Huddle or Punt? A Formation for Determining Super Bowl Return On Ad Spend

Inplace #2

As some 30-second TV spots for the upcoming Super Bowl XLIX go for $4.5 million — not including production — a whole lot of advertising people are talking internally about Return on Ad Spend, or ROAS.

On the one hand, millions of viewers will tune into the most-watched live-TV event of the year. On the other hand, if your spot appears late in a lopsided game and (like last year’s Seahawks/Broncos debacle), how many of those viewers will still be around? Factor in social media components and the unpredictable long tail of Internet ad replays and commentary, and determining the actual return on a Super Bowl spot becomes rather tricky.

As advertisers, buyers and analysts tweak their parameters in order to optimize their Super Bowl decisions, they should be sure to analyze three areas deeply.

Social Media

Since the advent of social media, advertisers have been striving to successfully integrate it with their TV campaigns. More and more consumers are engaging on second and third screens during the game.

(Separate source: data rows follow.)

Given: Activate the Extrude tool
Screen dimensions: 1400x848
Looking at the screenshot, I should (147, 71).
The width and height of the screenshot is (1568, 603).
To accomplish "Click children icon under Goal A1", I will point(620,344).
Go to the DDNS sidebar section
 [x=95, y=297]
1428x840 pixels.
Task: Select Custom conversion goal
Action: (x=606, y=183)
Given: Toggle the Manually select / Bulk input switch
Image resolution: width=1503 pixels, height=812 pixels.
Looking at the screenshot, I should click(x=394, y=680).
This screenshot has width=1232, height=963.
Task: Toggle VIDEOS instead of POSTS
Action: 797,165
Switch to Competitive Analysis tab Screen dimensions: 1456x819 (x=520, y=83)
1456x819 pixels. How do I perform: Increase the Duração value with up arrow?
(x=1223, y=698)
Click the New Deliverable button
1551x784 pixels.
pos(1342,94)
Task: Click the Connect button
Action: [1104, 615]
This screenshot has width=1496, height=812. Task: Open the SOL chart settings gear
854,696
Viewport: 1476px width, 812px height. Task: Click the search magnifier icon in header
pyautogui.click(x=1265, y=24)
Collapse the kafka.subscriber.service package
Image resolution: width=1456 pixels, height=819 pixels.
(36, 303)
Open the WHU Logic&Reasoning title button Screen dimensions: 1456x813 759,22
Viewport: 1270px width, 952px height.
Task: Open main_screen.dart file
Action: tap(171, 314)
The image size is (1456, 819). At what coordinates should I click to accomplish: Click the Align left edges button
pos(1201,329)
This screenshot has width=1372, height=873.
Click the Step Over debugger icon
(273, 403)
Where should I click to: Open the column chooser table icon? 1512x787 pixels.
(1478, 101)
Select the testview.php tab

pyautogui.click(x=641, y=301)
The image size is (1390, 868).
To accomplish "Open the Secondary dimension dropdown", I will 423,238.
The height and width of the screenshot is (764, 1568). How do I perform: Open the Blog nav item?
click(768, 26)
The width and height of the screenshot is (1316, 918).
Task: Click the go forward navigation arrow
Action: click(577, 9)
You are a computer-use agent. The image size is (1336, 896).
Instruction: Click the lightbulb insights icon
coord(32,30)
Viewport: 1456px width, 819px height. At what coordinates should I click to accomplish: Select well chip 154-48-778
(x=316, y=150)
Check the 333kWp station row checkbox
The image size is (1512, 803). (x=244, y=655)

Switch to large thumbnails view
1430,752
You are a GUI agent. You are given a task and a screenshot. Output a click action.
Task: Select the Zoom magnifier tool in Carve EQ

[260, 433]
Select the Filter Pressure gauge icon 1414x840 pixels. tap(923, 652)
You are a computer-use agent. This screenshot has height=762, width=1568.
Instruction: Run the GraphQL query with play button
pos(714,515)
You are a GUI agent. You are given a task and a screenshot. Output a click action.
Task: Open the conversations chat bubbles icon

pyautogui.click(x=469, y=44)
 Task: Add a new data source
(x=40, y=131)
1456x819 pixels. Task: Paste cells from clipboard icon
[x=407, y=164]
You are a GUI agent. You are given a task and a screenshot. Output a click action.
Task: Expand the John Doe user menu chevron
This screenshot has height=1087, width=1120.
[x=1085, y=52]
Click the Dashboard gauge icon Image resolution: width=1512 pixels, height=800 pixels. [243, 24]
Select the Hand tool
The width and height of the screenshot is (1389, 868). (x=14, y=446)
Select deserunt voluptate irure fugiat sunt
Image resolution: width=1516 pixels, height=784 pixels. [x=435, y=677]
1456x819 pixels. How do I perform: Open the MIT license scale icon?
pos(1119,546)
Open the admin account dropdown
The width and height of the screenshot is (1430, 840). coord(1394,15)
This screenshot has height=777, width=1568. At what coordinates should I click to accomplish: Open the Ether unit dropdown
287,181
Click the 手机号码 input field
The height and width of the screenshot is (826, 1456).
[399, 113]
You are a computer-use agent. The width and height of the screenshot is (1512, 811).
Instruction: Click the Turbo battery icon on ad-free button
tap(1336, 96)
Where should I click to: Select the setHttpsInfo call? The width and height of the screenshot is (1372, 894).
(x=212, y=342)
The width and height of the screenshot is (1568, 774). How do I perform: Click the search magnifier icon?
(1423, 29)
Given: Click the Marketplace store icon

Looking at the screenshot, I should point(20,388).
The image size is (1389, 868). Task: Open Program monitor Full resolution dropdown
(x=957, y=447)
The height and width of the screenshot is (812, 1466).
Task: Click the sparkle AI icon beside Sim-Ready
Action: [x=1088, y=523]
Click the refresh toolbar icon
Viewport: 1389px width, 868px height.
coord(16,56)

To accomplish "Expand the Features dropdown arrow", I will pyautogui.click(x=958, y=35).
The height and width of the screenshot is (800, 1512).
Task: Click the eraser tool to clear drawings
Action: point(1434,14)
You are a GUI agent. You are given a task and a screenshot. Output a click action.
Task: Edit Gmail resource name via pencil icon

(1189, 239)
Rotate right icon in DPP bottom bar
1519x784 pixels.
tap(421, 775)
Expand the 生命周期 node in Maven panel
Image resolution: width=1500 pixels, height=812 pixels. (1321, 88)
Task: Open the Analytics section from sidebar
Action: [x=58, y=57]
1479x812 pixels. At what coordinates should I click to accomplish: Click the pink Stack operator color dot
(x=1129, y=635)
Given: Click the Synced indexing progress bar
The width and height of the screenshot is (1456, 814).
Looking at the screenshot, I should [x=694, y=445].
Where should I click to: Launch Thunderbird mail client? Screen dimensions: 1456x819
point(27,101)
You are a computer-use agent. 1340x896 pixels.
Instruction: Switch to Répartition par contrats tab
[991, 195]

As you search for the right audiences and social networks, examine third-party social-media trend analysis provided by companies like Shareaholic and ShareThis.

However, given the mercurial nature of social-media trends, you’ll also want to analyze the most current consumer behavior, taking a close look back at metrics measured during last year’s Super Bowl. Basic stats and highlights are available in press releases issued by social sharing tools companies, and easily added to your own analytics.

Content Engagement

Much as you analyze a media buy by audience and channel, take the same approach to creating and placing content. The noise out there has made it harder to attract and engage your audience. As you map out your content strategy, two important aspects to consider are trending topics and engagement by device.

  1. Trending topics: All of your competitors will tie their content to the game. That makes it timely and relevant, though not necessarily original or effective. Instead, look at which of today’s top trending topics resonates most with your target audience. Use this data to develop your content strategy. This doesn’t mean you shouldn’t include a game-day element. Rather, it may tell you how to make that element work. Pigeonholing your content too closely on the game may mean sacrificing an opportunity to really engage your buyers. Not every Super Bowl viewer is an NFL diehard.
  2. Engagement by device and format: Some content categories, such as long-form narrative, are more popular on laptops than on mobile devices. Other formats, such as video, engage prospects more effectively when they’re mobile. Make sure you understand how your audience engages with content.

For example, many financial-services companies that spend ad dollars freely on the Super Bowl would benefit from learning that 64 percent of traffic to personal finance content occurred on a desktop during the recently ended third quarter.

Extend your analysis to extend your campaign

If you look only at the period from the campaign launch to a few days after the game, your picture will be incomplete. So when you analyze the combination of channels that influenced consumer behavior and inspired action, be sure to extend the dates of the analysis. When trying to maximize your campaign to get more bang for your buck, context is king.

To get the most from your investment, you may want to consider extending the campaign itself. Specifically, time a second wave to coincide with draft picks, player trades and pre-season games, because they’ll be front and center in the news.

There’s no shortage of data when it comes to making a Super Bowl ad-buying decision. The question is, which data is most relevant?